-------- Task inputs
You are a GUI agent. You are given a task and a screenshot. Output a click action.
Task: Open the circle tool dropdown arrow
----------------
-------- Task inputs
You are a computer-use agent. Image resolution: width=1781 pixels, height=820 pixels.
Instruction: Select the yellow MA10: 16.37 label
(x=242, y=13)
----------------
-------- Task inputs
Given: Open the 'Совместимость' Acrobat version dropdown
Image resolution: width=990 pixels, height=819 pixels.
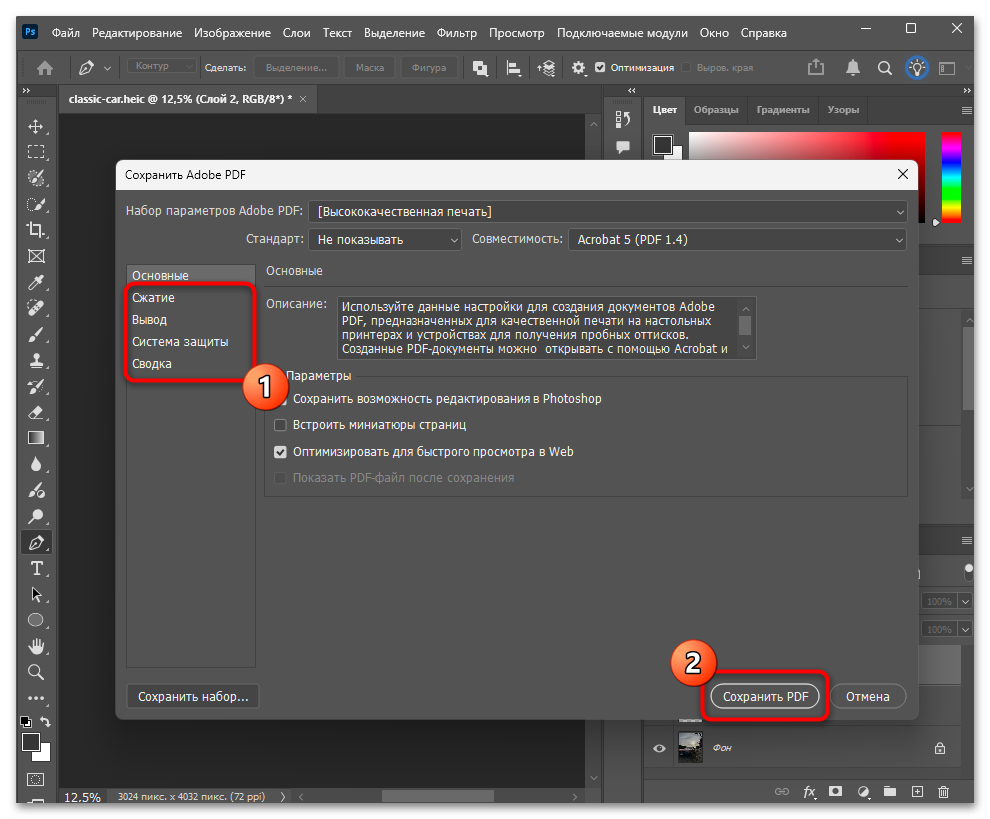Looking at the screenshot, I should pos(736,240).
----------------
[About this task]: Your task is to copy every line of the entries that contains the string "dropdown".

[Task result]:
Task: Open the circle tool dropdown arrow
Given: Open the 'Совместимость' Acrobat version dropdown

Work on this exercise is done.